La dépendance ferait la jouissance, et non l'inverse
Ce qu'il y aurait de proprement pervers dans la toxicomanie
(la toxicomanie dure s'entend : celle dont nous
parlons, celle des crackés de notre quartier, c'est-à-dire
avec flash : « ça fait boum dans la tête
» nous disait Jean-Marc mardi dernier) ne tiendrait pas
au caractère inouï d'une jouissance physique qui enchaînerait
immanquablement (rendrait accro), mais ce serait plutôt
l'inverse : l'enjeu véritable pour le toxicomane serait
de devenir accro et sa jouissance procèderait de
cette addiction car c'est dans cette dépendance qu'il se
sentirait alors véritablement exister, avec l'intensité
requise.
Une loi, non une règle, dont on se plaint
Il est logique que tout toxicomane se plaigne alors de
cette dépendance en même temps qu'il en jouit car
il s'agit, par sa plainte, de signifier qu'il se trouve bien enchaîné
là à une loi effective, implacable, non à
une règle qu'on pourrait modifier pour convenances
personnelles.
Fixer le manque...
Si, comme l'écrivait W. Burroughs, l'enjeu subjectif
pour le toxicomane est de vivre sous la loi de la came, il lui
faut sans cesse réactiver l'impact de cette loi comme ce
à quoi son corps ne saurait se soustraire, quoiqu'il en
veuille (d'où sa plainte, consubstantielle de sa jouissance).
La dimension perverse de ce montage singulier (qui permet au toxicomane
de toujours savoir exactement ce dont il manque, ayant à
proprement parler fixé son manque en se l'étant
chevillé au corps) interdit somme toute au névrosé
que nous sommes tous d'en ressentir l'intérêt propre.
Des soins d'ordre psychiatrique
Dans quelle mesure la psychiatrie (en particulier française)
est-elle ou non en état de soigner un tel type (supposé)

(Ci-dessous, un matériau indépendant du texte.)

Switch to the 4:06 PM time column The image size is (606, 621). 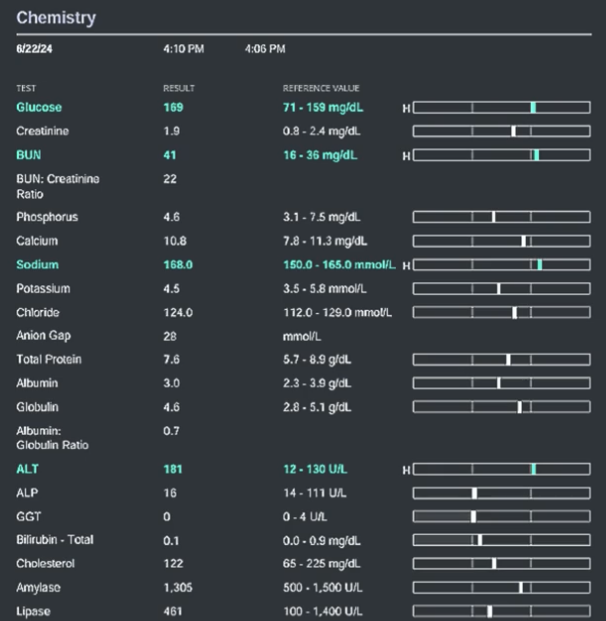click(x=265, y=49)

de perversion ? Sait-elle au demeurant soigner les exhibitionnistes,
les masochistes, les fétichistes... ? La question est ouverte.
Reste que si la toxicomanie relève bien, dans bon nombre
de cas, du registre des perversions, alors les soins qu'elle nécessite
relèveraient effectivement de la psychiatrie.